While there was no difference in efficacy between the two drugs at 10 days, the researchers did find evidence of superior efficacy with rivaroxaban at 35 days.

Nevertheless, study investigator Alexander Cohen, from Kings College London in the UK, said: "We did not see a consistently positive benefit-risk balance with rivaroxaban use, and thus further analysis is required to identify which groups of patients in MAGELLAN may derive benefit from thromboprophylaxis with rivaroxaban," said study investigator

The Multicenter, randomized, parallel Group Efficacy and safety study for the prevention of VTE in hospitalized medically iLL patients comparing rivaroxabAN with enoxaparin (MAGELLAN) phase III trial compared the efficacy of oral rivaroxaban (10 mg/day) with subcutaneous enoxaparin (40 mg/day) for prevention of VTE in acutely ill patients.

"VTE is often associated with recent surgery or trauma, but 50% to 70% of symptomatic thromboembolic events and 70% to 80% of fatal pulmonary embolism (PE) occur in non-surgical patients.
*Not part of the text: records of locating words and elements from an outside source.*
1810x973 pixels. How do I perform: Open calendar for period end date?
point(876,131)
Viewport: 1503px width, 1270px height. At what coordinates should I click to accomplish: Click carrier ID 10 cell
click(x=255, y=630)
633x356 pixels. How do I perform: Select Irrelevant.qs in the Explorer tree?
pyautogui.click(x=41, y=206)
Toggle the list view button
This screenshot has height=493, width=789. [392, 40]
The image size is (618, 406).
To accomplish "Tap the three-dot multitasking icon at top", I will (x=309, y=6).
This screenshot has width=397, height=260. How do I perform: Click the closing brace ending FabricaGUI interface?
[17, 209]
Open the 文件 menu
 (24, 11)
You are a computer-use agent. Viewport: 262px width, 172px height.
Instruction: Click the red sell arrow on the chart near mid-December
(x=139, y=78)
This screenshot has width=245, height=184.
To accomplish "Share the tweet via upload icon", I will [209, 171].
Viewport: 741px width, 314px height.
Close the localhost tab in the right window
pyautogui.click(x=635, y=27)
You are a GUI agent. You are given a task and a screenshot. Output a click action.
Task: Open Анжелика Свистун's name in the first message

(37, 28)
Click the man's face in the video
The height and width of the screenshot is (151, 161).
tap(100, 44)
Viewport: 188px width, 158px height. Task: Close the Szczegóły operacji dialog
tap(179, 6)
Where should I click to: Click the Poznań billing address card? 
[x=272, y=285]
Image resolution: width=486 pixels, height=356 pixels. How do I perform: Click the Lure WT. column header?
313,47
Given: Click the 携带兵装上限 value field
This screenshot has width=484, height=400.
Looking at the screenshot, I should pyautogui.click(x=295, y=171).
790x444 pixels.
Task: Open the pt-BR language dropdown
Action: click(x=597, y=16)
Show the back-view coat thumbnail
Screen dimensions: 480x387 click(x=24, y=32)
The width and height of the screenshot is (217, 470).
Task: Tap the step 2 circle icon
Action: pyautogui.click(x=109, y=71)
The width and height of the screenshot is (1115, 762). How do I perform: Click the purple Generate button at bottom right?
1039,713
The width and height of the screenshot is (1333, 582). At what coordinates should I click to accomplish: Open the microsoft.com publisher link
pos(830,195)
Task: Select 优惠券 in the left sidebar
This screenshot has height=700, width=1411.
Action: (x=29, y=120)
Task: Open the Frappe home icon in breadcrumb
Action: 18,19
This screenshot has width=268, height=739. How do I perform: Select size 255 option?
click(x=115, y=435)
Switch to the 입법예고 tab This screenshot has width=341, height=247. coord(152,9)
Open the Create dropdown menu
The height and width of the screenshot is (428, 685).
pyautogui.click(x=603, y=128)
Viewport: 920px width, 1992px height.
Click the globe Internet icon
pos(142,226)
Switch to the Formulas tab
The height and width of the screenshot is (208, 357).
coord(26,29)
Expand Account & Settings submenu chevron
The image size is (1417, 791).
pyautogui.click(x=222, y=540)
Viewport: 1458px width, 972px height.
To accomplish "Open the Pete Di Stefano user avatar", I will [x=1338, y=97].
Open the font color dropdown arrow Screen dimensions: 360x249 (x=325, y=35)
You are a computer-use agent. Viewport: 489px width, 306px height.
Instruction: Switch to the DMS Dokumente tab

Thus, this study population of acutely ill medical patients is an important group in which to test the optimal therapy for preventing VTE," Cohen pointed out at the American College of Cardiology Annual Scientific Sessions in New Orleans, Louisiana, USA.

The patients were aged 71 years on average and were admitted to hospital for a variety of conditions including heart failure, infectious disease, respiratory insufficiency, and active cancer. Total hospital stay lasted an average of 11 days.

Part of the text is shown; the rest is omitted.